Zerospeech 2021

Speech-based language modelling

ZeroSpeech 2021 is a challenge aimed at Spoken Language Modelling. This task consists in learning language models directly from raw audio in an unknown language, without any annotation or text.

This page describes the core benchmarks, definitions, and constraints for speech-based language modelling as laid out in the ZeroSpeech 2021 challenge.

The information on this page is common to both Track 1 and Track 2.

For details specific to Visually-grounded language modelling (Track 2), please see the page about Track 2: Visually-grounded speech-based language modelling.


The goal of the ZeroSpeech 2021 challenge is to build language models without using any textual input.

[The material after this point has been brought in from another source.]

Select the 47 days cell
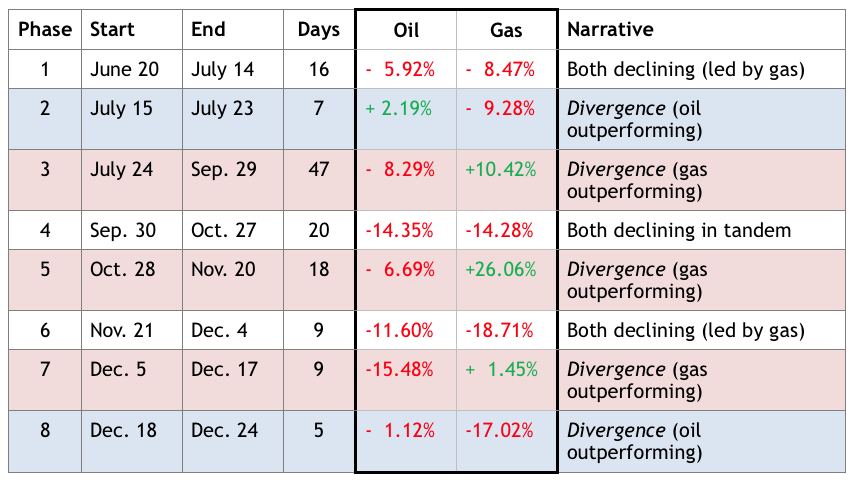(318, 170)
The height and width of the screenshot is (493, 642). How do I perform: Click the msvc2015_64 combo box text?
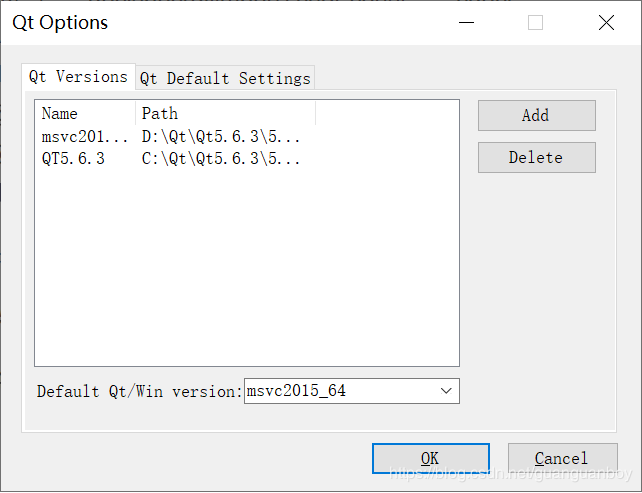pyautogui.click(x=296, y=391)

Like ordinary language models, the trained models are intended to assign scores (probabilities or pseudo-probabilities) to novel utterances, assessing whether they are possible or likely utterances in the training language. Unlike text-based language models, the input to the trained models is a speech utterance, not a written utterance.

In Track 1, speech is also the only input to training (see the page about track 2 for information about visually-grounded spoken-language model training).

Training might, for example, consist of acoustic unit discovery, to learn discrete units (pseudo-text), followed by language model training applied to the pseudo-text. Another approach might learn a sequential predictive model
end-to-end without explicit discrete units.


Evaluation is done through a suite of four black-box, zero-shot metrics, intended to probe different aspects of a
trained model. Rather than evaluating perplexity (which is not feasible when using speech), the metrics probe what models know about the language. They evaluate four different linguistic levels of knowledge: phonetics, lexicon, syntax and semantics.

  1. Phonetics (Libri-light ABX). This metric assesses whether the phonemes of the language are correctly distinguished by the model. If the phonemes have well separated representations, this metric (the ABX error) will be close to 0 (5-10% error corresponds to good separation; 20%-30%: some signal, but not very good separation – for example, MFCC representations; 50%: chance level).

  2. Lexicon (sWUGGY spot-the-word). This metric assesses whether the model knows the words of the language. Models are presented with a pair: an existing word (like ‘brick’) and a non-word (like ‘blick’). The spot-the-word accuracy measures how often the model correctly assigns a higher probability to the real word than to the corresponding non-word. Character-based LMs easily reach 95% on this task; chance is 50%.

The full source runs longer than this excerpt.